Why do I use net.zero_grad() and then go backward on loss. The gradient before and after execution is the same

Why do I use net.zero_grad() and then go backward on loss. The gradient before and after execution is the same

print(out)
target = Variable(t.arange(0,10)).float()
criterion = nn.MSELoss()
loss = criterion(out, target)
print(loss)
#梯度清0
net.zero_grad()
print("反向传播之前的conv1.bias的梯度")
print(net.conv1.bias.backward)
loss.backward(retain_graph=True)
print("反向传播之后的梯度")
print(net.conv1.bias.backward)

反向传播之前的conv1.bias的梯度
<bound method Tensor.backward of Parameter containing:
tensor([ 0.0900, 0.1849, -0.1985, -0.0836, -0.1590, 0.0689],
requires_grad=True)>
反向传播之后的梯度
<bound method Tensor.backward of Parameter containing:
tensor([ 0.0900, 0.1849, -0.1985, -0.0836, -0.1590, 0.0689],
requires_grad=True)>

  1. net.zero_grad() zeroes out grad attribute of every parameter in the net.
  2. loss.backward() computes gradients of every parameter w.r.t loss tensor.

In order to see the gradient of a parameter, you can do print(net.conv1.bias.grad) instead of print(net.conv1.bias.backward).
backward as you see is a method and it is showing the actual parameters and not the gradients.

The fact that the parameters remain the same before and after backward() call is because you need to do optimizer.step() in order to update the parameters.

1 Like

you are right!
Thanks

## [Data records]
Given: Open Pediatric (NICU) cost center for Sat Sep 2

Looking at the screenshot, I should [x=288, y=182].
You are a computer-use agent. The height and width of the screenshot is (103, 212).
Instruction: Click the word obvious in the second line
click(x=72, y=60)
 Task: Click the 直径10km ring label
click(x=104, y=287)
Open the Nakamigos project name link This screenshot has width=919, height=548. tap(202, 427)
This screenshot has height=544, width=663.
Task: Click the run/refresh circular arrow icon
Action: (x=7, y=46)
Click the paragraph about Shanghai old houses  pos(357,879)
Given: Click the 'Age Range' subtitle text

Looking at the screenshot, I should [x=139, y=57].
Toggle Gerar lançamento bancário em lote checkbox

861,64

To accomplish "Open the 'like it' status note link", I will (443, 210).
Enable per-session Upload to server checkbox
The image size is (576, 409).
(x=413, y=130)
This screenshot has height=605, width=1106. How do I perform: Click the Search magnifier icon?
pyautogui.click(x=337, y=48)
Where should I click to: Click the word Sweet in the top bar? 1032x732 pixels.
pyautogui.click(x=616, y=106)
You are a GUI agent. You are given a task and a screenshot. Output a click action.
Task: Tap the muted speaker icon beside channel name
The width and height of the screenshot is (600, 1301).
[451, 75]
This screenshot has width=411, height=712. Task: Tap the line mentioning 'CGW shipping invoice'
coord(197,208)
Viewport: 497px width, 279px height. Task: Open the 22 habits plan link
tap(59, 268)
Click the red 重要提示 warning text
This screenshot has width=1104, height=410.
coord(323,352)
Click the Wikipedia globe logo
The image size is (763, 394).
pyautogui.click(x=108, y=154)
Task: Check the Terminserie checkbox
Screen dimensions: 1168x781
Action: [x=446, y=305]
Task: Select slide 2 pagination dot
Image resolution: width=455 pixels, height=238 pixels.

## [Exercises]
a - List the values in the tensor that the forum thread on zero_grad shows as output before backpropagation.
b - Quote the forum thread on zero_grad, starting with "In order to see" and going on through "you are right!".
The entries come from a different source than the forum thread on zero_grad.

## [Answers by task]
a - 0.0900, 0.1849, -0.1985, -0.0836, -0.1590, 0.0689

b -
In order to see the gradient of a parameter, you can do print(net.conv1.bias.grad) instead of print(net.conv1.bias.backward).
backward as you see is a method and it is showing the actual parameters and not the gradients.

The fact that the parameters remain the same before and after backward() call is because you need to do optimizer.step() in order to update the parameters.

1 Like

you are right!